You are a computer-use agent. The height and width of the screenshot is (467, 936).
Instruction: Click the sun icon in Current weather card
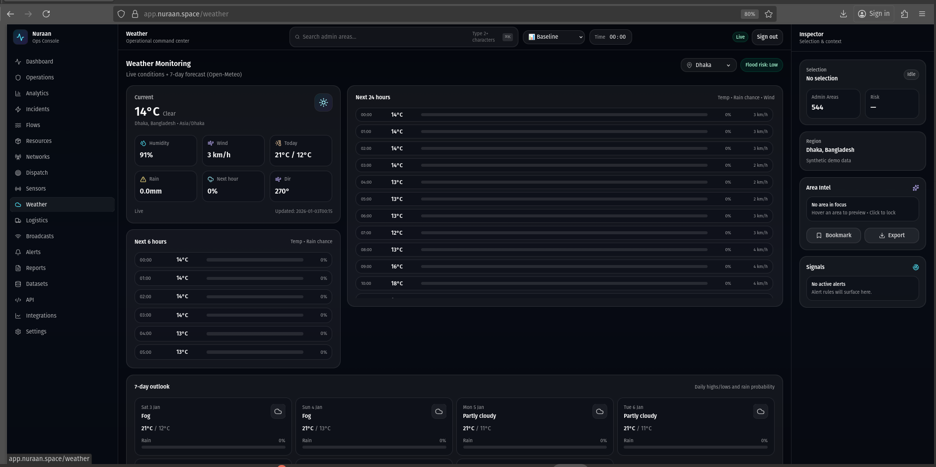pos(323,103)
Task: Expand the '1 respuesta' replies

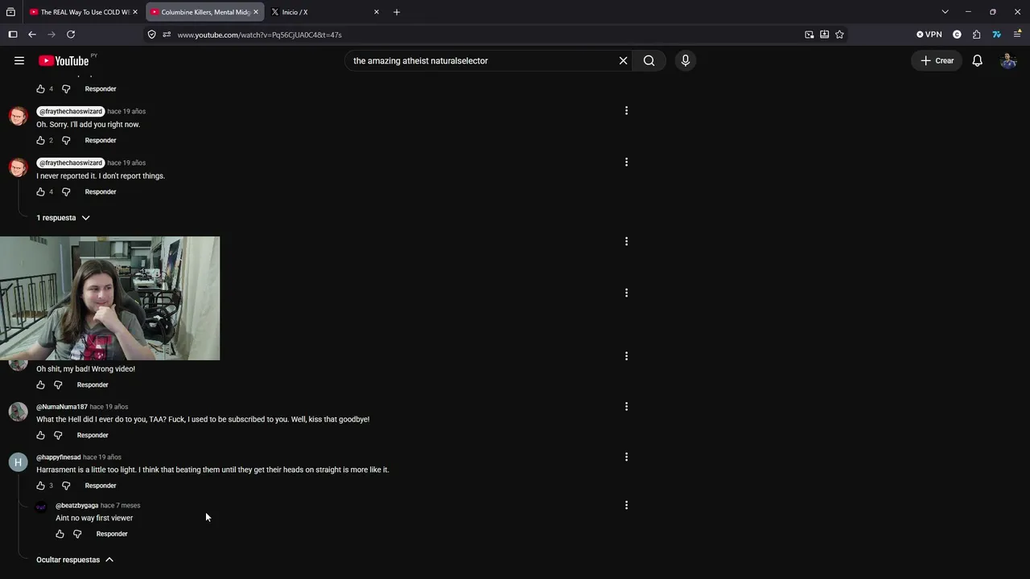Action: click(x=63, y=218)
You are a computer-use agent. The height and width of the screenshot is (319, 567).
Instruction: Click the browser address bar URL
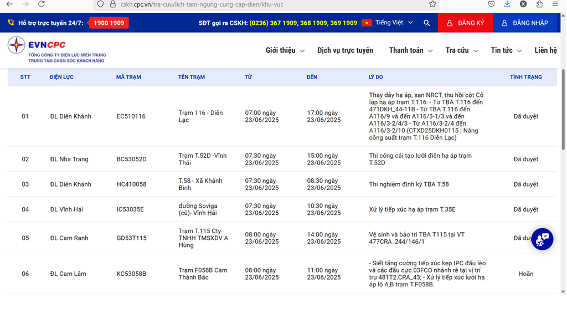pyautogui.click(x=221, y=4)
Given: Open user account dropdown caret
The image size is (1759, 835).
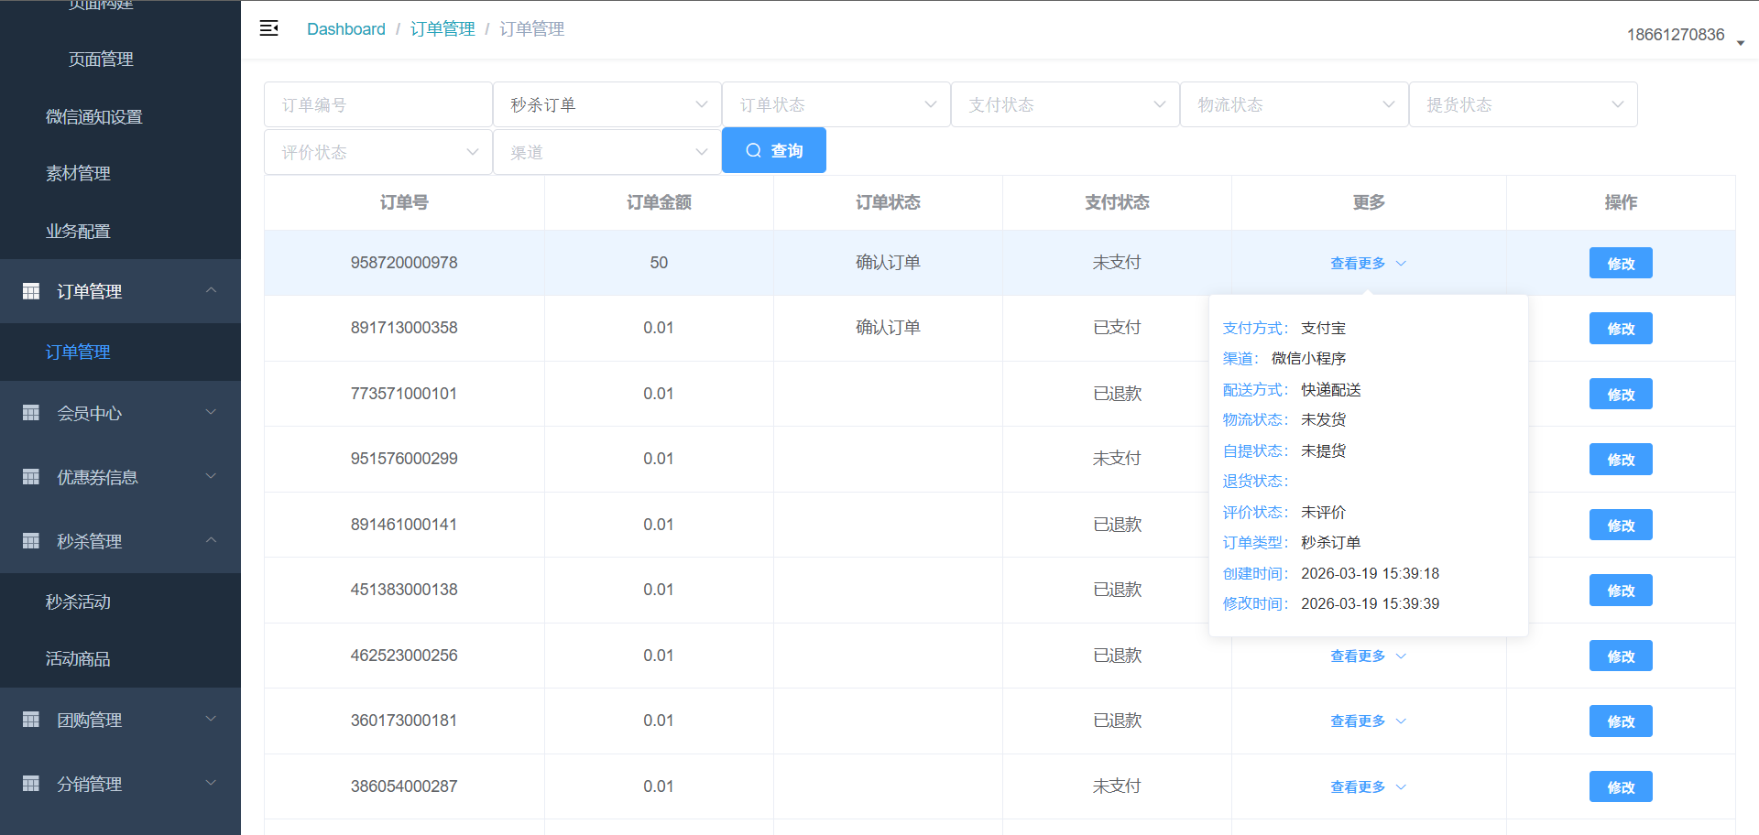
::::
WORK TO BE COMPLETED: Go through the material above and copy each line that has the word "computer".

SOLUTION FOR THIS PROBLEM:
You are a computer-use agent. The height and width of the screenshot is (467, 936).
You are a computer-use agent. The height and width of the screenshot is (319, 567).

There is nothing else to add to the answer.